I saw an ad on TV recently for a six-blade shaving razor for men. Six blades? Could that be possible? The last time I bought a bag of plastic razors each had two blades and a tiny moisturizer strip, the same razor I’ve been buying for years.

I did some quick research and found out that Schick sells something called the Hydro with five blades, Gillette responded with the five-blade Fusion, and Dollar Shave Club sells a six-blade model. Not to be outdone, the current winner in the more-blades-is-better contest is an outfit called Dorco, a South Korean firm, that is peddling the Pace 7, a seven-blade behemoth. Talk about shaving firepower. I’m thinking it must come with an owner’s manual and detailed operating instructions. Imagine if you make a mistake. Rather than a nick to the face, you could be removing an entire cheek. I’m sure the blade wars will continue until the razor becomes so bulky you’ll need to hire an assistant to actually propel it across your face.

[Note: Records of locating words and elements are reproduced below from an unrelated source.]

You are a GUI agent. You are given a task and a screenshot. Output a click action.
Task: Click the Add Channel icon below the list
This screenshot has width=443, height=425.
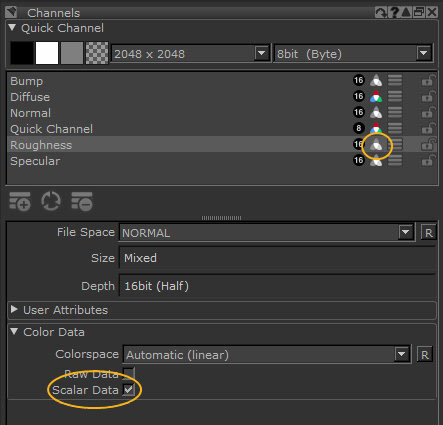(x=20, y=201)
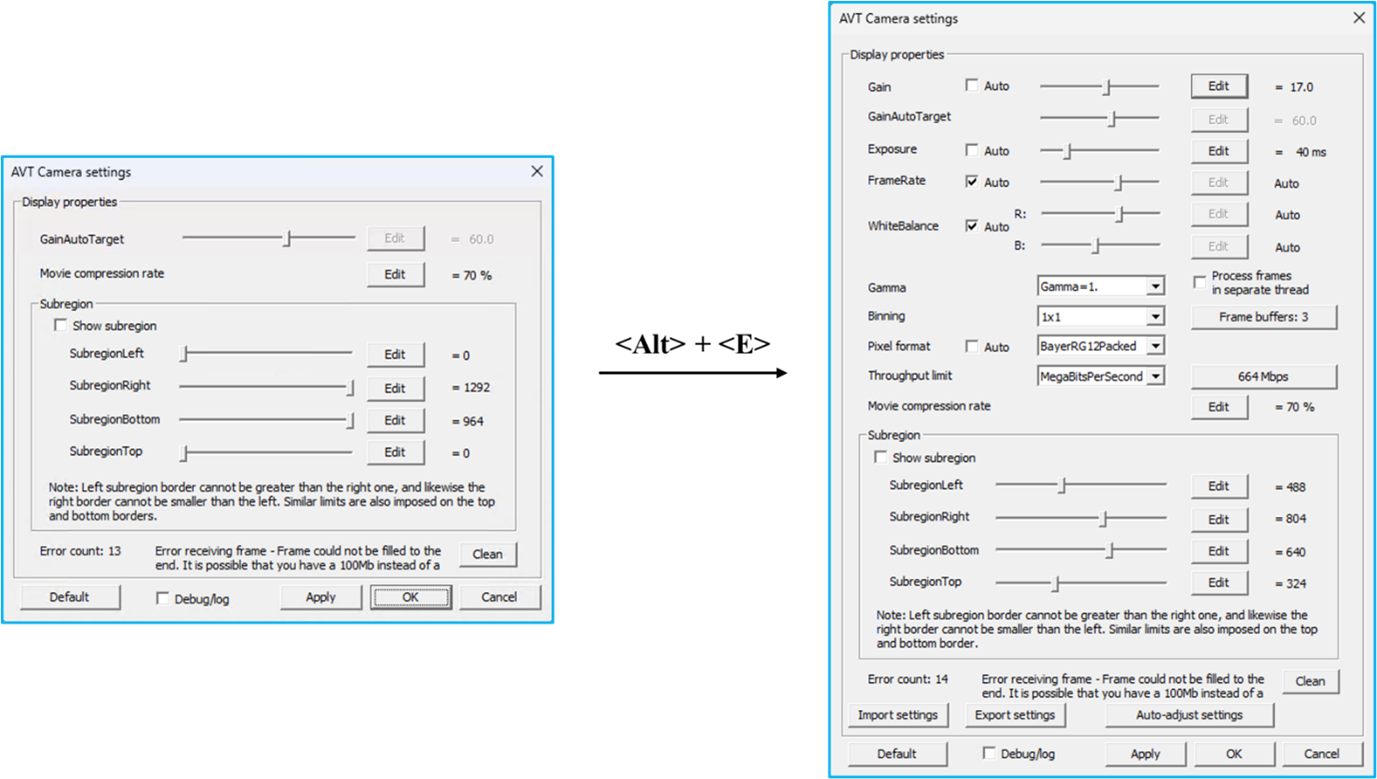Edit the Exposure value of 40 ms
The width and height of the screenshot is (1377, 779).
tap(1218, 151)
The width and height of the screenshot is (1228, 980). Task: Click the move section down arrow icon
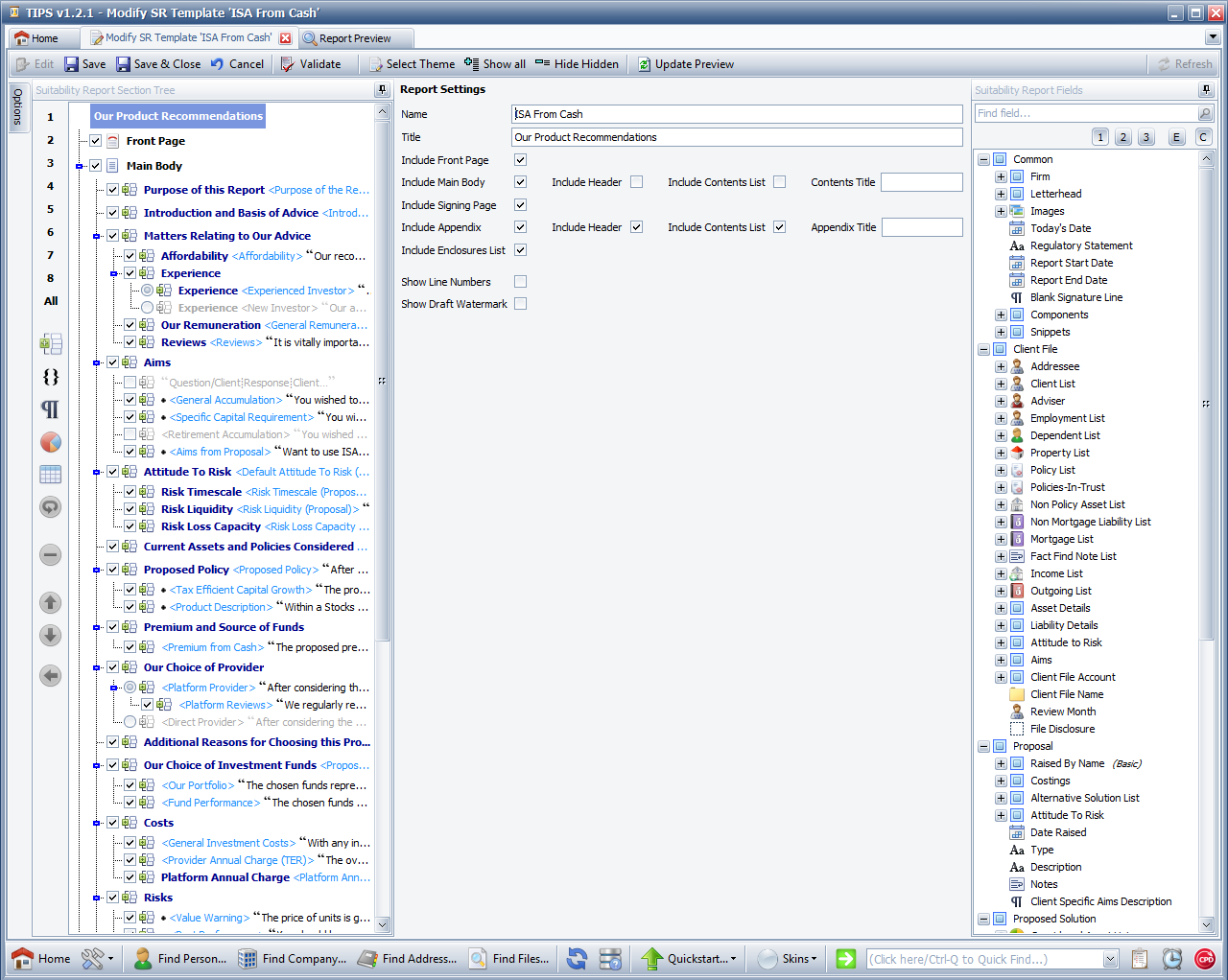tap(51, 635)
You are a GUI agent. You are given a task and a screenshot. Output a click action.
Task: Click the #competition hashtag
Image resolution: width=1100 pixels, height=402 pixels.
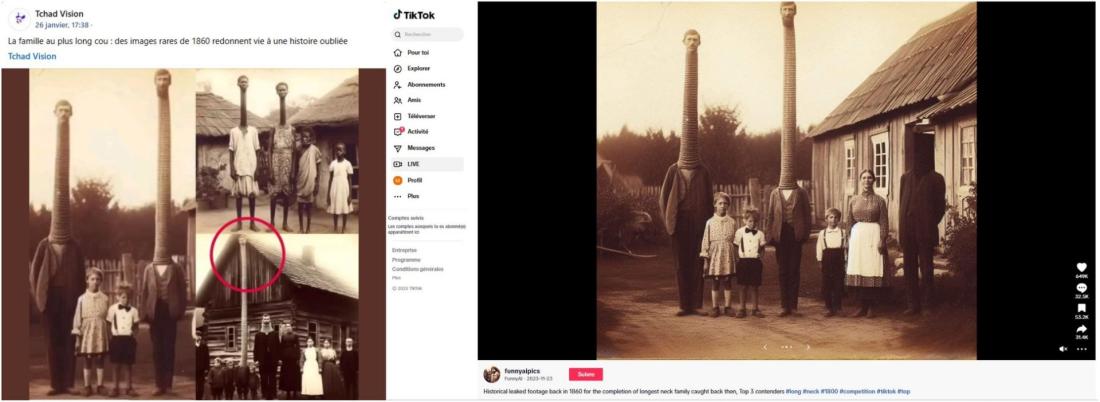tap(858, 391)
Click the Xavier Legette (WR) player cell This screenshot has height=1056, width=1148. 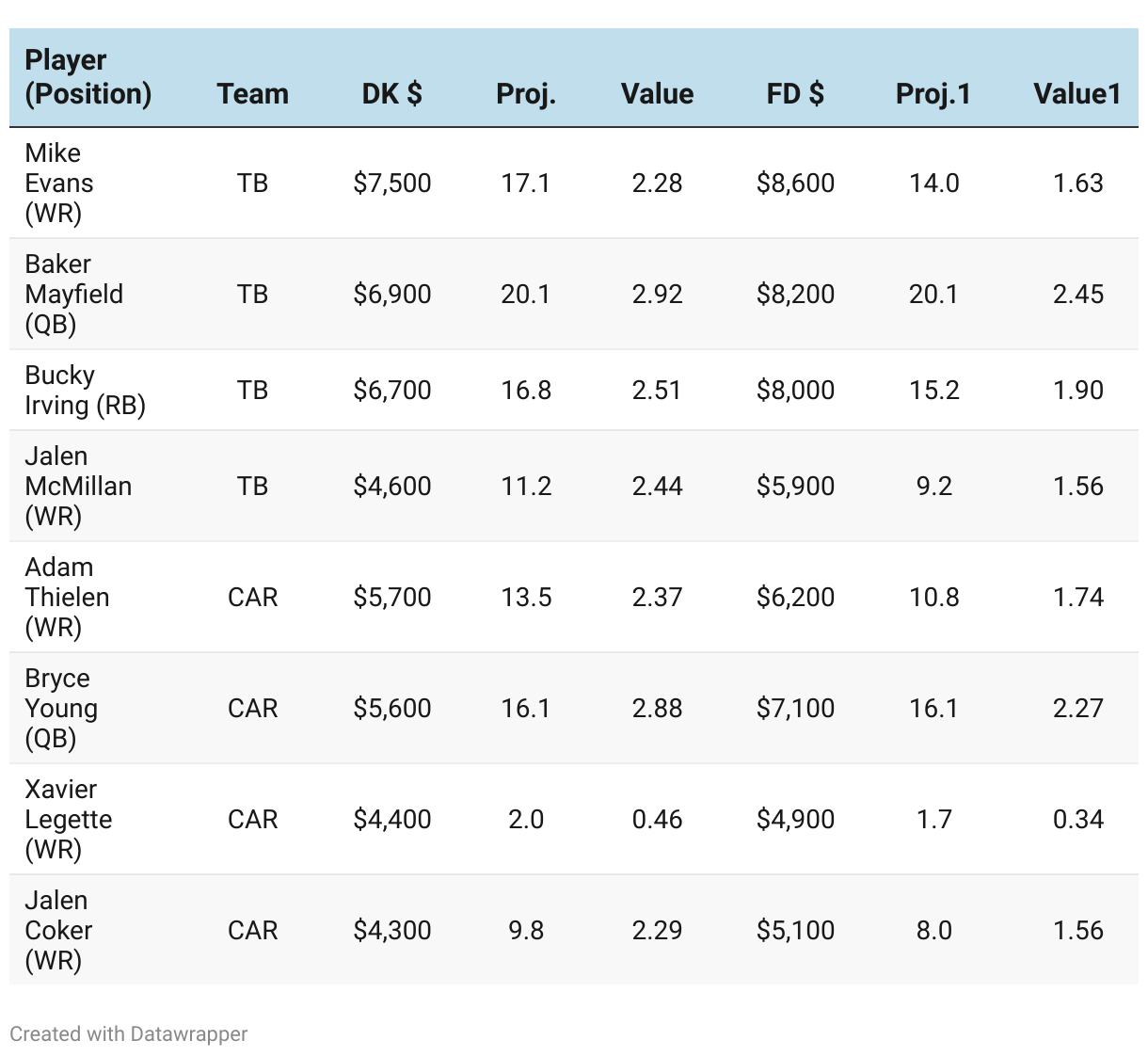coord(68,819)
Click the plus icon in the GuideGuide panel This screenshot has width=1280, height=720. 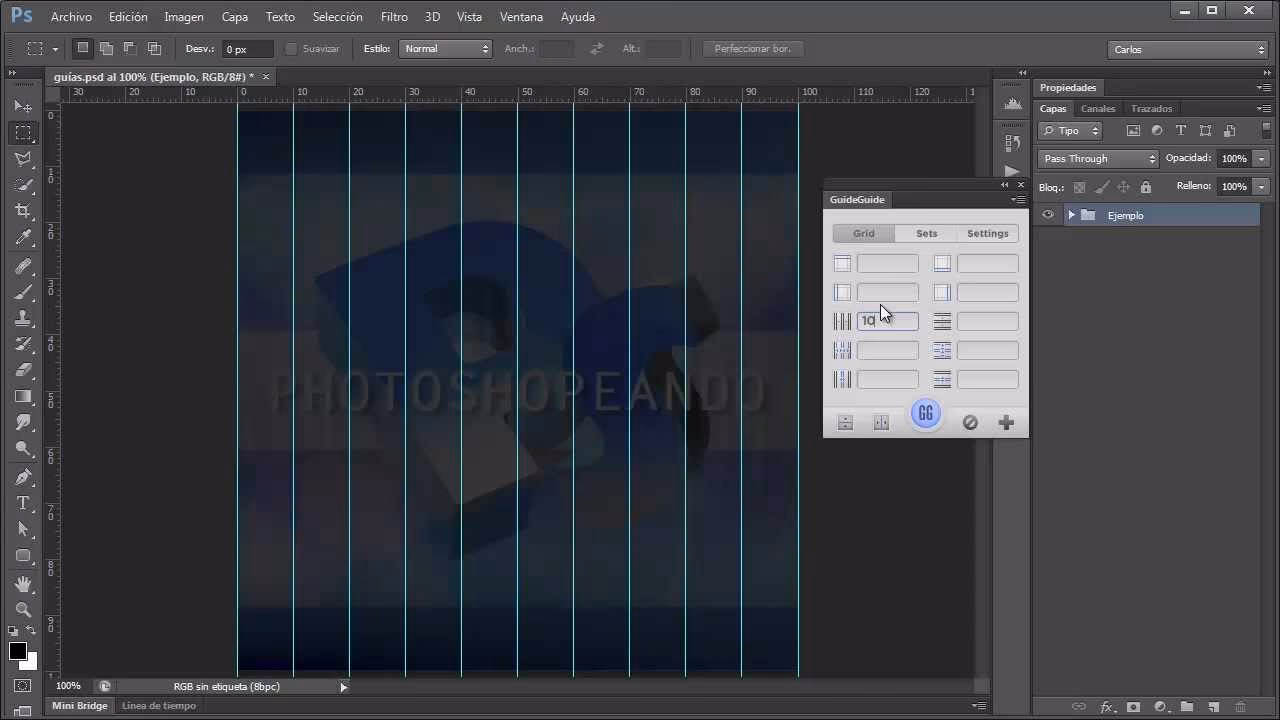[x=1006, y=422]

This got me to thinking. What other products could benefit from extreme duplication? Here are a few that I expect to see on TV sooner than later. The two-headed toothbrush so you can brush upper and lower teeth simultaneously. The multi-head floor mop to speed you through the always-dreaded floor cleaning. How about a fishing pole with a single handle and supporting, say, five rods and five reels? Talk about efficiently clearing out the local fish population. Next up are residential stove tops with twelve to eighteen gas burners rather than the current six. Ideal for when the Radio City Music Hall tour bus breaks down in front of your house with the entire Rockette team ready for dinner. Finally, the other day I spotted a new Corvette with four exhaust pipes out the back. Time to man-up Chevy and add at least six more. If you don’t, Hyundai will.

Extreme duplication, the product wave of the future. Remember the saying, ‘less is more’? This time it’s ‘more is more’. The same stuff, but more of it. How exciting is that.